EXERCISE>
Using the line with "Image resolution: width=223" as your starting point, transcribe it and each line beneath it word for word until the records run out, without pictures.

RECORDS FOR THIS EXERCISE>
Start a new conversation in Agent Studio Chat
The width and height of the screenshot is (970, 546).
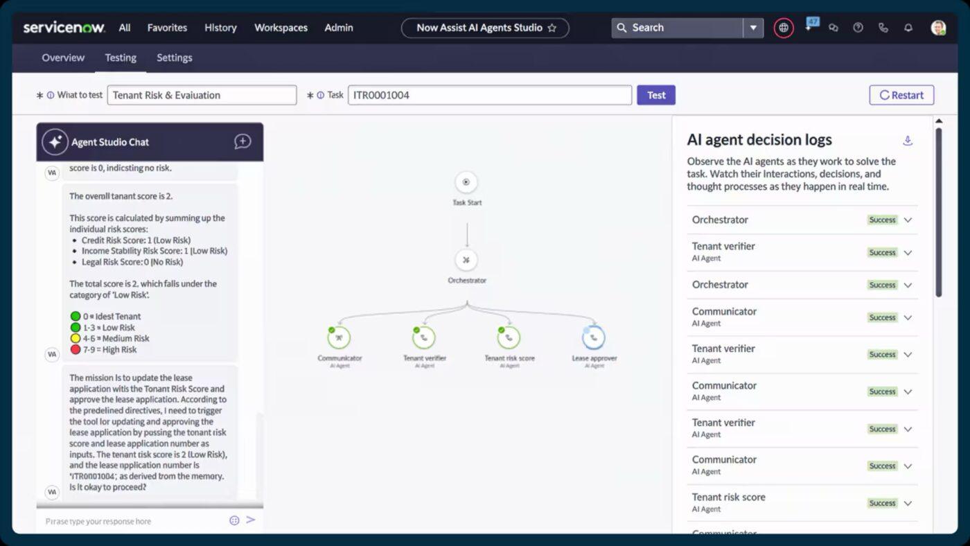click(243, 141)
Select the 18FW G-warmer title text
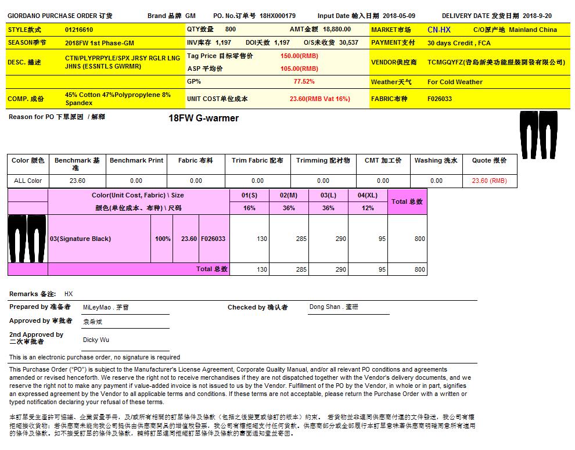This screenshot has width=575, height=450. click(203, 118)
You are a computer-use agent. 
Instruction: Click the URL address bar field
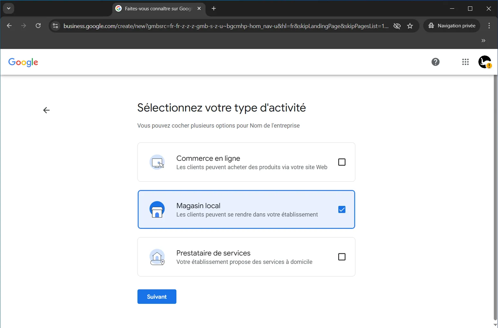pos(225,26)
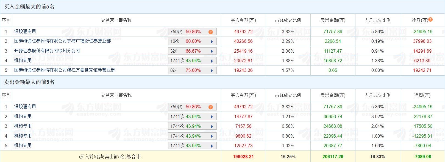Screen dimensions: 445x162
Task: Expand the 机构专用 row with buy amount 7157.58
Action: [x=212, y=127]
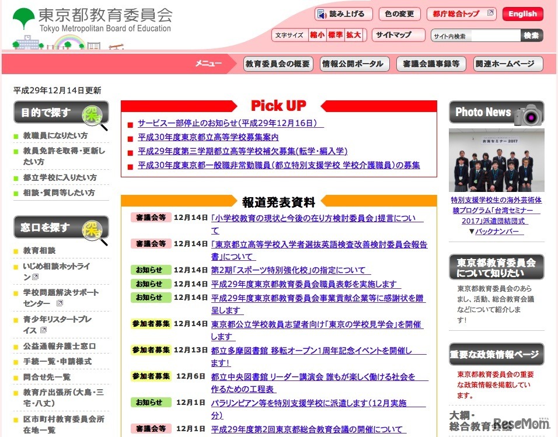Select the 縮小 font size option
The image size is (558, 437).
point(319,35)
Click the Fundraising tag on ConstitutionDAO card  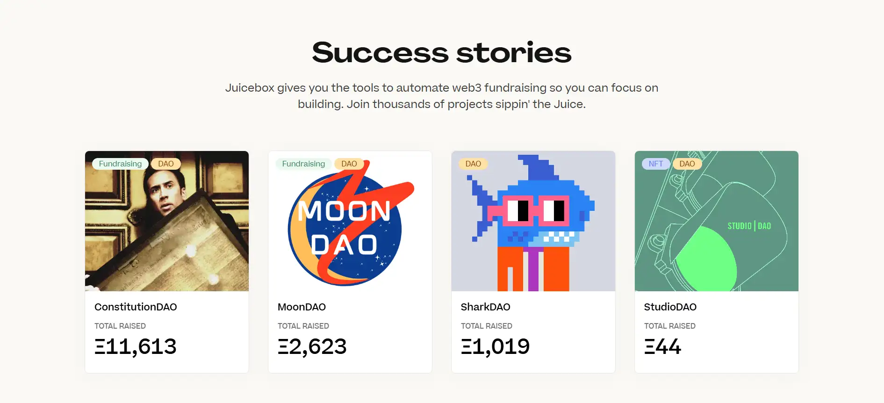(x=120, y=164)
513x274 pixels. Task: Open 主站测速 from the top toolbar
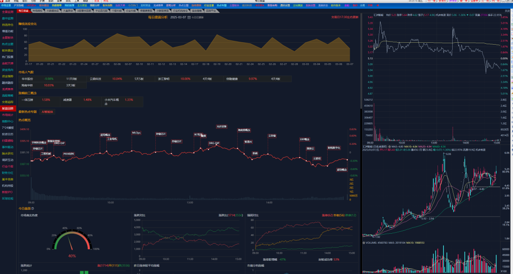pos(298,5)
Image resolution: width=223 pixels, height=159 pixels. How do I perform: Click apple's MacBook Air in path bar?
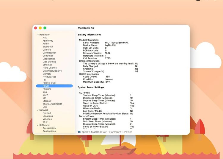(x=94, y=132)
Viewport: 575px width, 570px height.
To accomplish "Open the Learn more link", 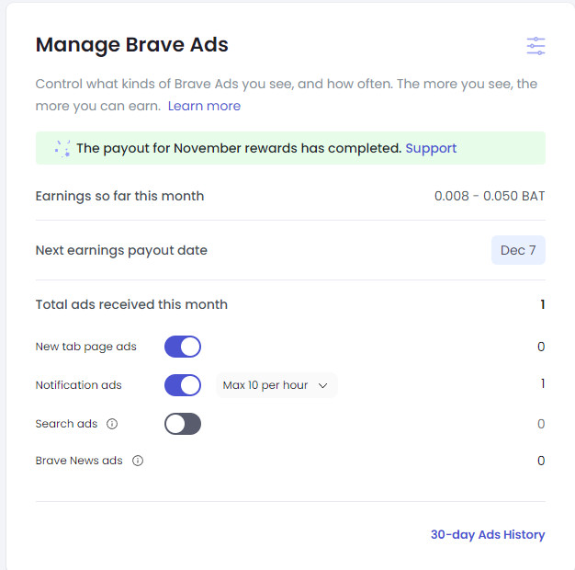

TASK OUTPUT>
Image resolution: width=223 pixels, height=159 pixels. How do I perform: Click apple's MacBook Air in path bar?
(x=94, y=132)
Viewport: 575px width, 570px height.
To accomplish "Open the Learn more link", 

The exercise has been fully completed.